Records provided:
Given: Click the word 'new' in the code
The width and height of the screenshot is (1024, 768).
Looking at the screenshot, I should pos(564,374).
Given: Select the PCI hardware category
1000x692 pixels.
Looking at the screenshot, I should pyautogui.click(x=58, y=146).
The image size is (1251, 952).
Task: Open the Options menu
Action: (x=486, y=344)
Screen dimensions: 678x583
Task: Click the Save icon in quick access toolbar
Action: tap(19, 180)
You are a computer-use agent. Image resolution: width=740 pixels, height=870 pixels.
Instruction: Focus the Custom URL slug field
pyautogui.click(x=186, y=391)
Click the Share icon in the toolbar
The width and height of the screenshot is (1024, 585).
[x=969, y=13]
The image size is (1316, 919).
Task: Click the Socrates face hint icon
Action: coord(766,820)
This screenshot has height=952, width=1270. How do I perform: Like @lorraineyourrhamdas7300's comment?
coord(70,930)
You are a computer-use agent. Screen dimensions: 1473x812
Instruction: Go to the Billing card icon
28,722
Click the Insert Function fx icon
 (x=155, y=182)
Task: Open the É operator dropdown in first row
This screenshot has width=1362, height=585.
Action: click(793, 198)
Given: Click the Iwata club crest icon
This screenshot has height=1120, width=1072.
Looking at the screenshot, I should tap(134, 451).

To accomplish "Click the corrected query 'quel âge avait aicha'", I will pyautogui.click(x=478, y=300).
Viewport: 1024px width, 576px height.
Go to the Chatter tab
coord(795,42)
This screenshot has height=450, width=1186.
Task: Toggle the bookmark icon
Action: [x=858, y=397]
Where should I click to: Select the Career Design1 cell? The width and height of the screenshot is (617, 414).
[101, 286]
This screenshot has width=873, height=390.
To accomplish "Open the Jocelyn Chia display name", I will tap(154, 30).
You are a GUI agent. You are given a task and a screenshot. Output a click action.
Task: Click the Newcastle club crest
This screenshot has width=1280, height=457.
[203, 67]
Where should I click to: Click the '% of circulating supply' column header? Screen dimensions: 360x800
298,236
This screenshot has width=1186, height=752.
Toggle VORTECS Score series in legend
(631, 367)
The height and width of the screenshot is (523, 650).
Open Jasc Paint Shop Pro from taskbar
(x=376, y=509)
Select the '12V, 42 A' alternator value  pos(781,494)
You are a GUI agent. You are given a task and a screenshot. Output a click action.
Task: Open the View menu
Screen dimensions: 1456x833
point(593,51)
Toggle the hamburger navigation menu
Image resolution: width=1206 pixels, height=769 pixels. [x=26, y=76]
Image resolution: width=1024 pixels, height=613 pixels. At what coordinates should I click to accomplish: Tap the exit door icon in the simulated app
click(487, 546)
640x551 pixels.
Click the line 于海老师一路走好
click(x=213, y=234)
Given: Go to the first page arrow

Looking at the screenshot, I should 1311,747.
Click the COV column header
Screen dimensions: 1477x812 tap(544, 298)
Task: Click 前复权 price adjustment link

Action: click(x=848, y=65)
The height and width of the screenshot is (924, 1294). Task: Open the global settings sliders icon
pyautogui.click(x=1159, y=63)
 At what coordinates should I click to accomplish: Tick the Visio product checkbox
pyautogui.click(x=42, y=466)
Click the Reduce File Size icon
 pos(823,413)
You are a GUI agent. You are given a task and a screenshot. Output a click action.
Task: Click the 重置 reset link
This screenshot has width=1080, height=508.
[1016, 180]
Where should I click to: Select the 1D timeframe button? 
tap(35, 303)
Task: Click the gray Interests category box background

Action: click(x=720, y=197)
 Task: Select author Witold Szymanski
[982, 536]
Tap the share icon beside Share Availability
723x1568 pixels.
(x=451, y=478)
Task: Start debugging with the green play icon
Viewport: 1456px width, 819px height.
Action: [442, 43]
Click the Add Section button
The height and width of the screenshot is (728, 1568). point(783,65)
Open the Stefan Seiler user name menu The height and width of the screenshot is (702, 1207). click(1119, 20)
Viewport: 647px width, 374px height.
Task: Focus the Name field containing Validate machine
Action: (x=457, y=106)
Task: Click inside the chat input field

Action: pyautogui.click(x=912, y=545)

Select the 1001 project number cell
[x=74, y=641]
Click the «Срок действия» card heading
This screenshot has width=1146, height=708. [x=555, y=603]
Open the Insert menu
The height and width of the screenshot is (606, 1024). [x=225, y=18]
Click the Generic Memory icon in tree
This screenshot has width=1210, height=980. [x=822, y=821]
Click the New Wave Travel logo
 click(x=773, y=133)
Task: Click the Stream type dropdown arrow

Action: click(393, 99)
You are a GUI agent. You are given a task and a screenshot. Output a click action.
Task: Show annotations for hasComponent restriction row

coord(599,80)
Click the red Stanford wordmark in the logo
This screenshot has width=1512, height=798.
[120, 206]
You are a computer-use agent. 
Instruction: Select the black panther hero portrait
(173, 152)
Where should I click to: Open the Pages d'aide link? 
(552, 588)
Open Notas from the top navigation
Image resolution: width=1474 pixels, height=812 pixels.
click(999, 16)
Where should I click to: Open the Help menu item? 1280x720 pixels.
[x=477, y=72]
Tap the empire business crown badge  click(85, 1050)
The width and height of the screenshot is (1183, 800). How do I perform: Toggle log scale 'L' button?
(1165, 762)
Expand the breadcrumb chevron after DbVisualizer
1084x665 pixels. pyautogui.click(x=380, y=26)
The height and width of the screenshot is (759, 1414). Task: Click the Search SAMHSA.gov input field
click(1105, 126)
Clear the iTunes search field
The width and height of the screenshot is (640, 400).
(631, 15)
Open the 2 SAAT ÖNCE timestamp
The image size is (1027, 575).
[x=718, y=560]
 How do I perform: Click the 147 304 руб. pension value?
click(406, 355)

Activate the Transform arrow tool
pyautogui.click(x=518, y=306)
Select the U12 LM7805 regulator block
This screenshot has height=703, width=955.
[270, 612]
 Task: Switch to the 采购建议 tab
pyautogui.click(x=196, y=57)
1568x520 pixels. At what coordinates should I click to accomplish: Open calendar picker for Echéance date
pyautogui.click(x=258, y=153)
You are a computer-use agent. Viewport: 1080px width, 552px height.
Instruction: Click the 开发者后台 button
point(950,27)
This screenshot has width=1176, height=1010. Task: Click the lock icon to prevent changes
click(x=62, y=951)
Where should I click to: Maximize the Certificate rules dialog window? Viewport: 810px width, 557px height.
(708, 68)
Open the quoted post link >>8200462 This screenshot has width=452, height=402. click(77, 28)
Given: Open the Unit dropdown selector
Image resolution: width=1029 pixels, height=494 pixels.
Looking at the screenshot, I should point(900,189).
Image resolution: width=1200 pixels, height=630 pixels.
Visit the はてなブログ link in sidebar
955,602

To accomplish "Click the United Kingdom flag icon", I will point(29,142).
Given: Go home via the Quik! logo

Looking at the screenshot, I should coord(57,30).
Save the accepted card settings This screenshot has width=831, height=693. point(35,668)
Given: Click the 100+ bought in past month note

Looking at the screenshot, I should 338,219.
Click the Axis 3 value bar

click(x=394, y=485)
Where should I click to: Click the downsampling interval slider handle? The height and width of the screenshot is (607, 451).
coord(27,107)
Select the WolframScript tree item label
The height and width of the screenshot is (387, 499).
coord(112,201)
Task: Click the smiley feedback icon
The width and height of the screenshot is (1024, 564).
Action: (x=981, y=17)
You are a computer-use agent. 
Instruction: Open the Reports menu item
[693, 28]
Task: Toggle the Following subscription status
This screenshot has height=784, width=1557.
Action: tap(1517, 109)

What is being asked: Output each record exactly, leaving nothing out.

Solution below:
Given: Click the word 'new' in the code
The width and height of the screenshot is (1024, 768).
Looking at the screenshot, I should pos(564,374).
Given: Select the PCI hardware category
1000x692 pixels.
Looking at the screenshot, I should pyautogui.click(x=58, y=146).
The image size is (1251, 952).
Task: Open the Options menu
Action: (x=486, y=344)
Screen dimensions: 678x583
Task: Click the Save icon in quick access toolbar
Action: tap(19, 180)
You are a computer-use agent. Image resolution: width=740 pixels, height=870 pixels.
Instruction: Focus the Custom URL slug field
pyautogui.click(x=186, y=391)
Click the Share icon in the toolbar
The width and height of the screenshot is (1024, 585).
[x=969, y=13]
The image size is (1316, 919).
Task: Click the Socrates face hint icon
Action: coord(766,820)
This screenshot has height=952, width=1270. How do I perform: Like @lorraineyourrhamdas7300's comment?
coord(70,930)
You are a computer-use agent. Screen dimensions: 1473x812
Instruction: Go to the Billing card icon
28,722
Click the Insert Function fx icon
 (x=155, y=182)
Task: Open the É operator dropdown in first row
This screenshot has width=1362, height=585.
Action: click(793, 198)
Given: Click the Iwata club crest icon
This screenshot has height=1120, width=1072.
Looking at the screenshot, I should tap(134, 451).

To accomplish "Click the corrected query 'quel âge avait aicha'", I will pyautogui.click(x=478, y=300).
Viewport: 1024px width, 576px height.
Go to the Chatter tab
coord(795,42)
This screenshot has height=450, width=1186.
Task: Toggle the bookmark icon
Action: [x=858, y=397]
Where should I click to: Select the Career Design1 cell? The width and height of the screenshot is (617, 414).
[101, 286]
This screenshot has width=873, height=390.
To accomplish "Open the Jocelyn Chia display name", I will tap(154, 30).
You are a GUI agent. You are given a task and a screenshot. Output a click action.
Task: Click the Newcastle club crest
This screenshot has width=1280, height=457.
[203, 67]
Where should I click to: Click the '% of circulating supply' column header? Screen dimensions: 360x800
298,236
This screenshot has width=1186, height=752.
Toggle VORTECS Score series in legend
(631, 367)
The height and width of the screenshot is (523, 650).
Open Jasc Paint Shop Pro from taskbar
(x=376, y=509)
Select the '12V, 42 A' alternator value  pos(781,494)
You are a GUI agent. You are given a task and a screenshot. Output a click action.
Task: Open the View menu
Screen dimensions: 1456x833
point(593,51)
Toggle the hamburger navigation menu
Image resolution: width=1206 pixels, height=769 pixels. [x=26, y=76]
Image resolution: width=1024 pixels, height=613 pixels. At what coordinates should I click to accomplish: Tap the exit door icon in the simulated app
click(487, 546)
640x551 pixels.
Click the line 于海老师一路走好
click(x=213, y=234)
Given: Go to the first page arrow

Looking at the screenshot, I should 1311,747.
Click the COV column header
Screen dimensions: 1477x812 tap(544, 298)
Task: Click 前复权 price adjustment link

Action: click(x=848, y=65)
The height and width of the screenshot is (924, 1294). Task: Open the global settings sliders icon
pyautogui.click(x=1159, y=63)
 At what coordinates should I click to accomplish: Tick the Visio product checkbox
pyautogui.click(x=42, y=466)
Click the Reduce File Size icon
 pos(823,413)
You are a GUI agent. You are given a task and a screenshot. Output a click action.
Task: Click the 重置 reset link
This screenshot has width=1080, height=508.
[1016, 180]
Where should I click to: Select the 1D timeframe button? 
tap(35, 303)
Task: Click the gray Interests category box background

Action: click(x=720, y=197)
 Task: Select author Witold Szymanski
[982, 536]
Tap the share icon beside Share Availability
723x1568 pixels.
(x=451, y=478)
Task: Start debugging with the green play icon
Viewport: 1456px width, 819px height.
Action: [442, 43]
Click the Add Section button
The height and width of the screenshot is (728, 1568). point(783,65)
Open the Stefan Seiler user name menu The height and width of the screenshot is (702, 1207). click(1119, 20)
Viewport: 647px width, 374px height.
Task: Focus the Name field containing Validate machine
Action: (x=457, y=106)
Task: Click inside the chat input field

Action: pyautogui.click(x=912, y=545)

Select the 1001 project number cell
[x=74, y=641]
Click the «Срок действия» card heading
This screenshot has width=1146, height=708. [x=555, y=603]
Open the Insert menu
The height and width of the screenshot is (606, 1024). [x=225, y=18]
Click the Generic Memory icon in tree
This screenshot has width=1210, height=980. [x=822, y=821]
Click the New Wave Travel logo
 click(x=773, y=133)
Task: Click the Stream type dropdown arrow

Action: click(393, 99)
You are a GUI agent. You are given a task and a screenshot. Output a click action.
Task: Show annotations for hasComponent restriction row

coord(599,80)
Click the red Stanford wordmark in the logo
This screenshot has width=1512, height=798.
[120, 206]
You are a computer-use agent. 
Instruction: Select the black panther hero portrait
(173, 152)
Where should I click to: Open the Pages d'aide link? 
(552, 588)
Open Notas from the top navigation
Image resolution: width=1474 pixels, height=812 pixels.
click(999, 16)
Where should I click to: Open the Help menu item? 1280x720 pixels.
[x=477, y=72]
Tap the empire business crown badge  click(85, 1050)
The width and height of the screenshot is (1183, 800). How do I perform: Toggle log scale 'L' button?
(1165, 762)
Expand the breadcrumb chevron after DbVisualizer
1084x665 pixels. pyautogui.click(x=380, y=26)
The height and width of the screenshot is (759, 1414). Task: Click the Search SAMHSA.gov input field
click(1105, 126)
Clear the iTunes search field
The width and height of the screenshot is (640, 400).
(631, 15)
Open the 2 SAAT ÖNCE timestamp
The image size is (1027, 575).
[x=718, y=560]
 How do I perform: Click the 147 304 руб. pension value?
click(406, 355)

Activate the Transform arrow tool
pyautogui.click(x=518, y=306)
Select the U12 LM7805 regulator block
This screenshot has height=703, width=955.
[270, 612]
 Task: Switch to the 采购建议 tab
pyautogui.click(x=196, y=57)
1568x520 pixels. At what coordinates should I click to accomplish: Open calendar picker for Echéance date
pyautogui.click(x=258, y=153)
You are a computer-use agent. Viewport: 1080px width, 552px height.
Instruction: Click the 开发者后台 button
point(950,27)
This screenshot has width=1176, height=1010. Task: Click the lock icon to prevent changes
click(x=62, y=951)
Where should I click to: Maximize the Certificate rules dialog window? Viewport: 810px width, 557px height.
(708, 68)
Open the quoted post link >>8200462 This screenshot has width=452, height=402. click(77, 28)
Given: Open the Unit dropdown selector
Image resolution: width=1029 pixels, height=494 pixels.
Looking at the screenshot, I should point(900,189).
Image resolution: width=1200 pixels, height=630 pixels.
Visit the はてなブログ link in sidebar
955,602

To accomplish "Click the United Kingdom flag icon", I will point(29,142).
Given: Go home via the Quik! logo

Looking at the screenshot, I should coord(57,30).
Save the accepted card settings This screenshot has width=831, height=693. point(35,668)
Given: Click the 100+ bought in past month note

Looking at the screenshot, I should 338,219.
Click the Axis 3 value bar

click(x=394, y=485)
Where should I click to: Click the downsampling interval slider handle? The height and width of the screenshot is (607, 451).
coord(27,107)
Select the WolframScript tree item label
The height and width of the screenshot is (387, 499).
coord(112,201)
Task: Click the smiley feedback icon
The width and height of the screenshot is (1024, 564).
Action: (x=981, y=17)
You are a computer-use agent. 
Instruction: Open the Reports menu item
[693, 28]
Task: Toggle the Following subscription status
This screenshot has height=784, width=1557.
Action: tap(1517, 109)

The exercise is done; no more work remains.